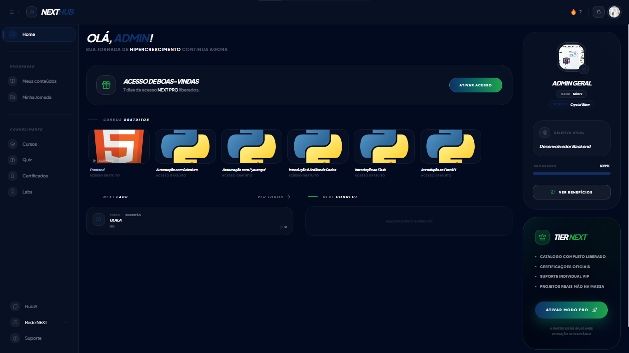Image resolution: width=629 pixels, height=353 pixels.
Task: Click the badge icon on profile picture
Action: (x=584, y=69)
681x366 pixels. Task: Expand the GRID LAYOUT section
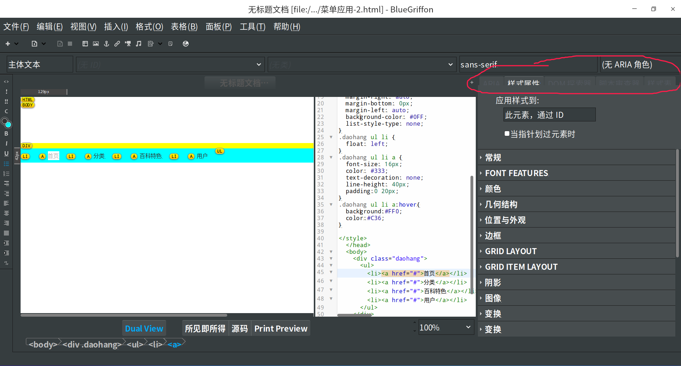511,251
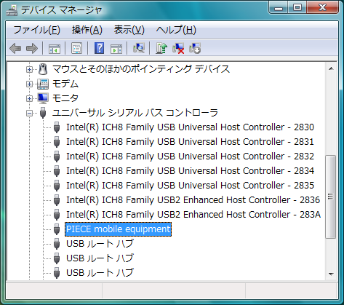This screenshot has width=344, height=305.
Task: Open the 表示(V) menu
Action: (129, 30)
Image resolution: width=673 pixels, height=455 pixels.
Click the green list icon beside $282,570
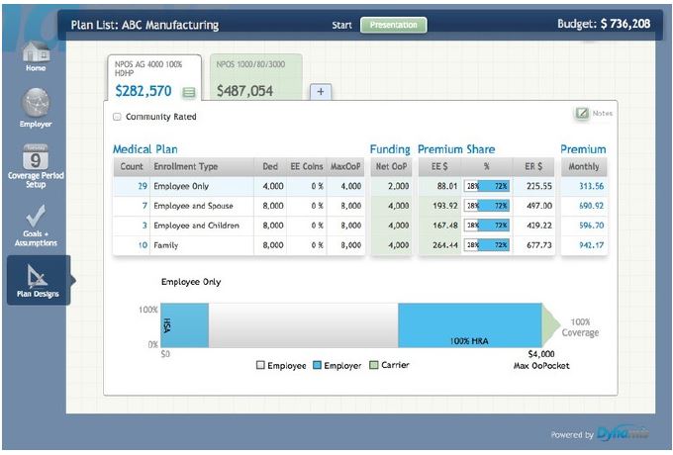coord(189,93)
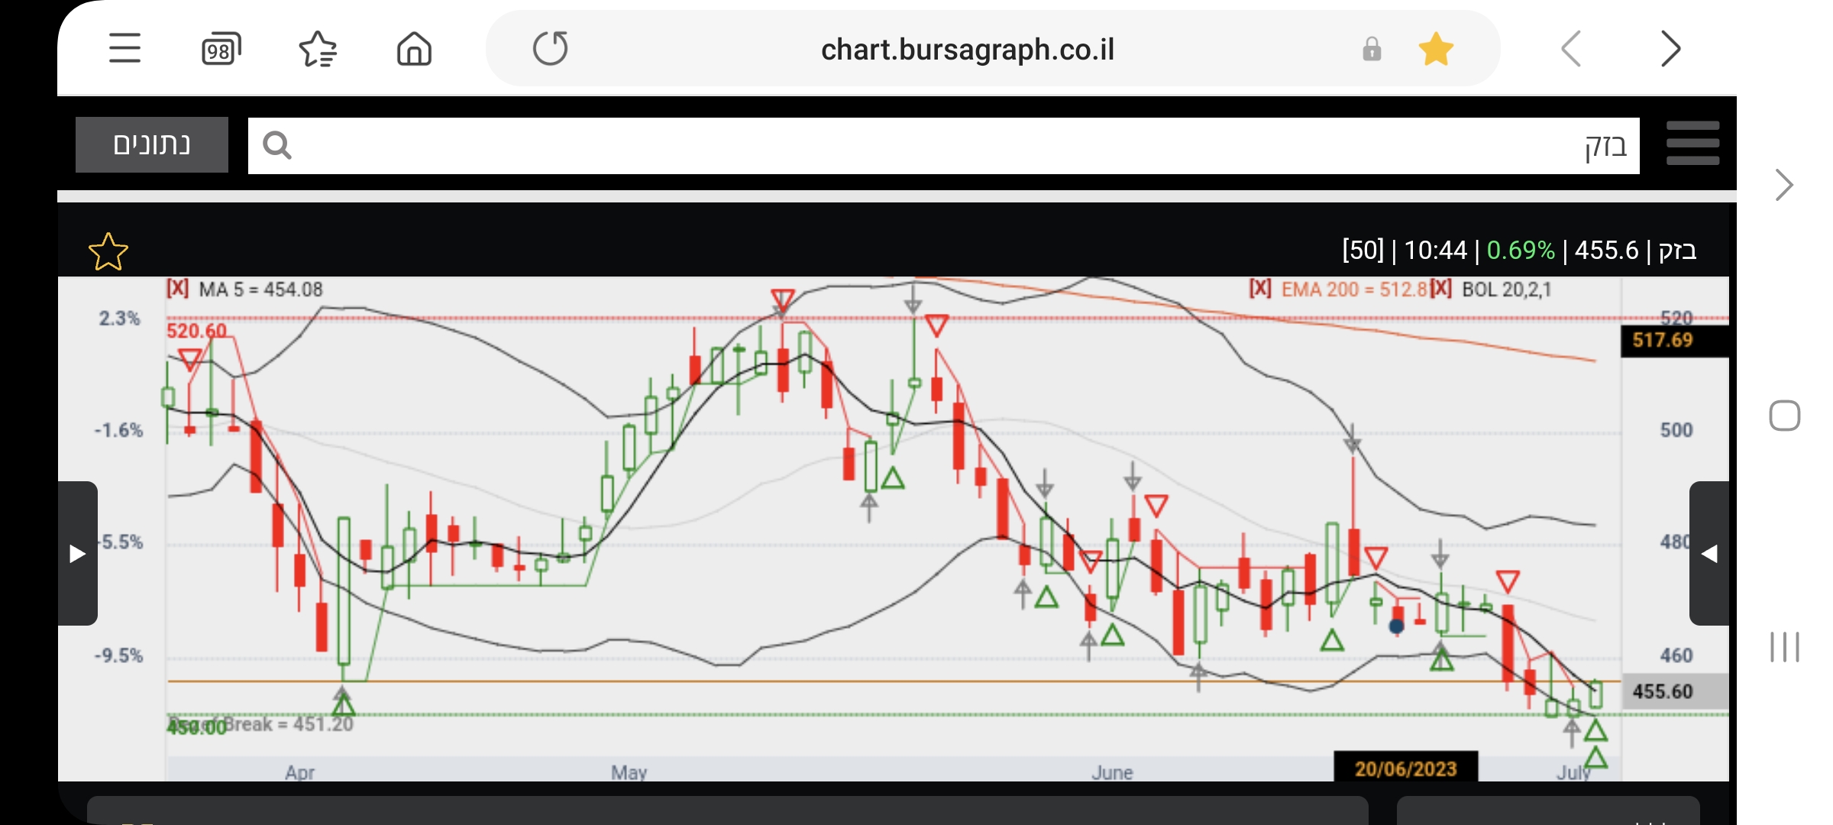Open the נתונים data button
Image resolution: width=1833 pixels, height=825 pixels.
tap(152, 144)
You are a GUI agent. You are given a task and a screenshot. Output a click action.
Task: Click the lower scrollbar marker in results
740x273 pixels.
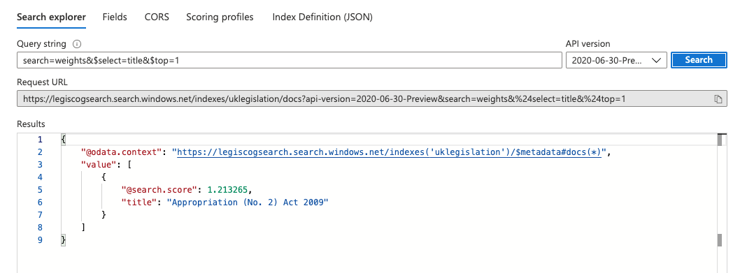click(x=720, y=240)
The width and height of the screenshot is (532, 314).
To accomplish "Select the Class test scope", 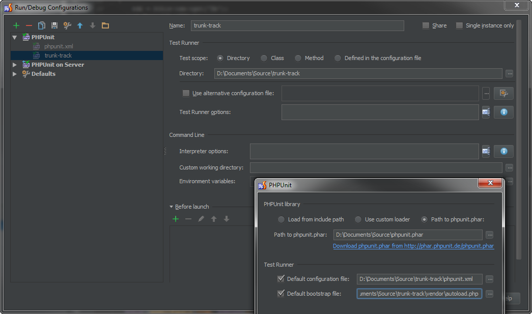I will [264, 58].
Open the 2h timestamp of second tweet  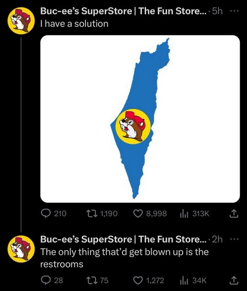(x=218, y=239)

## DIRECTIONS
Reproduce the listing above word for word, starting at its first line and ending with the line that contains "tap(152, 144)". Omit the pictures.

## IN RESPONSE
Image resolution: width=629 pixels, height=353 pixels.
Task: Click the badge icon on profile picture
Action: (x=584, y=69)
681x366 pixels. Task: Expand the GRID LAYOUT section
511,251
This screenshot has width=344, height=305.
Task: Open the 表示(V) menu
Action: (129, 30)
Image resolution: width=673 pixels, height=455 pixels.
Click the green list icon beside $282,570
coord(189,93)
Open the נתונים data button
Image resolution: width=1833 pixels, height=825 pixels.
tap(152, 144)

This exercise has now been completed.